(EXERCISE):
Transcribe all of the data, leaving nothing out and changing nothing.

Collected data entries
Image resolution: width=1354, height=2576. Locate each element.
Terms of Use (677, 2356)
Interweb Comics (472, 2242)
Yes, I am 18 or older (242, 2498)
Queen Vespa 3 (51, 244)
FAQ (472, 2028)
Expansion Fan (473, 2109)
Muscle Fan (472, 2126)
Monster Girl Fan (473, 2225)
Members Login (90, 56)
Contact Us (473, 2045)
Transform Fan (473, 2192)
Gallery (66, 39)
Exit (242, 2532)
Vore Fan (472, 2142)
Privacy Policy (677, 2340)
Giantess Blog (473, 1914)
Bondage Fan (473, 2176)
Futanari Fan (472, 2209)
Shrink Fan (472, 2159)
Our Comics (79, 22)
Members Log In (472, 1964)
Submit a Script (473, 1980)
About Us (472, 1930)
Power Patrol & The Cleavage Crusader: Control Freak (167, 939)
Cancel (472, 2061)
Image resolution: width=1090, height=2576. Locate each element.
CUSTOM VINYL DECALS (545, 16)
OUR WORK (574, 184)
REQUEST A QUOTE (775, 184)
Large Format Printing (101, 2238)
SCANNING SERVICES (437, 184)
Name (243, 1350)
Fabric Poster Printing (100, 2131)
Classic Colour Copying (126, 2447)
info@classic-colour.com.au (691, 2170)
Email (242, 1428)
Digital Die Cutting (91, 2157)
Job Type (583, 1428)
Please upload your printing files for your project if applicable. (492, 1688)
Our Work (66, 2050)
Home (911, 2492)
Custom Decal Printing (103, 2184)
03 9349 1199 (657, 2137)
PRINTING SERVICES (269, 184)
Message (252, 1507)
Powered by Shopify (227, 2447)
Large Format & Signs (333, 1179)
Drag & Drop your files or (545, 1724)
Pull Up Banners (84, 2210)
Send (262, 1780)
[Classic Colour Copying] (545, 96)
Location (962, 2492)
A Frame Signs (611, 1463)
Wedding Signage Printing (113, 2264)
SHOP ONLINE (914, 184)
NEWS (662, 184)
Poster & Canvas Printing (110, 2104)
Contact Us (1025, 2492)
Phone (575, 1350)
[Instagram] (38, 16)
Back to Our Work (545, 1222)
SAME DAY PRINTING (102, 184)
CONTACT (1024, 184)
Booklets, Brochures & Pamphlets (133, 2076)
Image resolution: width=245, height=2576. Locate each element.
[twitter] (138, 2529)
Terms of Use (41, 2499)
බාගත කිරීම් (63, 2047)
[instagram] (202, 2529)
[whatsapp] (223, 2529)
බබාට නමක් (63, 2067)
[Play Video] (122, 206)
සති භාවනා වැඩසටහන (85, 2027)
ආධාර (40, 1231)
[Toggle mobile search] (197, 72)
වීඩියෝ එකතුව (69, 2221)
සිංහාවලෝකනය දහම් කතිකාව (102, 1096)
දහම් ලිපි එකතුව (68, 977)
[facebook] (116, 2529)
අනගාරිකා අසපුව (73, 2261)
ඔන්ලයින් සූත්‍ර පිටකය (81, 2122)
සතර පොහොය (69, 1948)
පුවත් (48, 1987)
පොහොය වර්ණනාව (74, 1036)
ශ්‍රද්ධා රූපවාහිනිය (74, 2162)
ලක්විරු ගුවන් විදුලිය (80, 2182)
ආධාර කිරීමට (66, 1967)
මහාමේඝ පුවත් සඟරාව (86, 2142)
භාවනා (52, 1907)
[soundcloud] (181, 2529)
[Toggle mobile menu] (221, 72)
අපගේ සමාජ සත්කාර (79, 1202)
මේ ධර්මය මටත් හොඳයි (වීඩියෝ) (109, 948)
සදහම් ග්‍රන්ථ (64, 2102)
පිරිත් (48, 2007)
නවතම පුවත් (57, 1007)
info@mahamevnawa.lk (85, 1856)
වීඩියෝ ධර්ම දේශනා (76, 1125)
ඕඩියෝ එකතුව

(EXERCISE SOLUTION):
Image resolution: width=1354, height=2576. Locate each element.
Terms of Use (677, 2356)
Interweb Comics (472, 2242)
Yes, I am 18 or older (242, 2498)
Queen Vespa 3 (51, 244)
FAQ (472, 2028)
Expansion Fan (473, 2109)
Muscle Fan (472, 2126)
Monster Girl Fan (473, 2225)
Members Login (90, 56)
Contact Us (473, 2045)
Transform Fan (473, 2192)
Gallery (66, 39)
Exit (242, 2532)
Vore Fan (472, 2142)
Privacy Policy (677, 2340)
Giantess Blog (473, 1914)
Bondage Fan (473, 2176)
Futanari Fan (472, 2209)
Shrink Fan (472, 2159)
Our Comics (79, 22)
Members Log In (472, 1964)
Submit a Script (473, 1980)
About Us (472, 1930)
Power Patrol & The Cleavage Crusader: Control Freak (167, 939)
Cancel (472, 2061)
Image resolution: width=1090, height=2576. Locate each element.
CUSTOM VINYL DECALS (545, 16)
OUR WORK (574, 184)
REQUEST A QUOTE (775, 184)
Large Format Printing (101, 2238)
SCANNING SERVICES (437, 184)
Name (243, 1350)
Fabric Poster Printing (100, 2131)
Classic Colour Copying (126, 2447)
info@classic-colour.com.au (691, 2170)
Email (242, 1428)
Digital Die Cutting (91, 2157)
Job Type (583, 1428)
Please upload your printing files for your project if applicable. (492, 1688)
Our Work (66, 2050)
Home (911, 2492)
Custom Decal Printing (103, 2184)
03 9349 1199 (657, 2137)
PRINTING SERVICES (269, 184)
Message (252, 1507)
Powered by Shopify (227, 2447)
Large Format & Signs (333, 1179)
Drag & Drop your files or (545, 1724)
Pull Up Banners (84, 2210)
Send (262, 1780)
[Classic Colour Copying] (545, 96)
Location (962, 2492)
A Frame Signs (611, 1463)
Wedding Signage Printing (113, 2264)
SHOP ONLINE (914, 184)
NEWS (662, 184)
Poster & Canvas Printing (110, 2104)
Contact Us (1025, 2492)
Phone (575, 1350)
[Instagram] (38, 16)
Back to Our Work (545, 1222)
SAME DAY PRINTING (102, 184)
CONTACT (1024, 184)
Booklets, Brochures & Pamphlets (133, 2076)
Image resolution: width=245, height=2576. Locate each element.
[twitter] (138, 2529)
Terms of Use (41, 2499)
බාගත කිරීම් (63, 2047)
[instagram] (202, 2529)
[whatsapp] (223, 2529)
බබාට නමක් (63, 2067)
[Play Video] (122, 206)
සති භාවනා වැඩසටහන (85, 2027)
ආධාර (40, 1231)
[Toggle mobile search] (197, 72)
වීඩියෝ එකතුව (69, 2221)
සිංහාවලෝකනය දහම් කතිකාව (102, 1096)
දහම් ලිපි එකතුව (68, 977)
[facebook] (116, 2529)
අනගාරිකා අසපුව (73, 2261)
ඔන්ලයින් සූත්‍ර පිටකය (81, 2122)
සතර පොහොය (69, 1948)
පුවත් (48, 1987)
පොහොය වර්ණනාව (74, 1036)
ශ්‍රද්ධා රූපවාහිනිය (74, 2162)
ලක්විරු ගුවන් විදුලිය (80, 2182)
ආධාර කිරීමට (66, 1967)
මහාමේඝ පුවත් සඟරාව (86, 2142)
භාවනා (52, 1907)
[soundcloud] (181, 2529)
[Toggle mobile menu] (221, 72)
අපගේ සමාජ සත්කාර (79, 1202)
මේ ධර්මය මටත් හොඳයි (වීඩියෝ) (109, 948)
සදහම් ග්‍රන්ථ (64, 2102)
පිරිත් (48, 2007)
නවතම පුවත් (57, 1007)
info@mahamevnawa.lk (85, 1856)
වීඩියෝ ධර්ම දේශනා (76, 1125)
ඕඩියෝ එකතුව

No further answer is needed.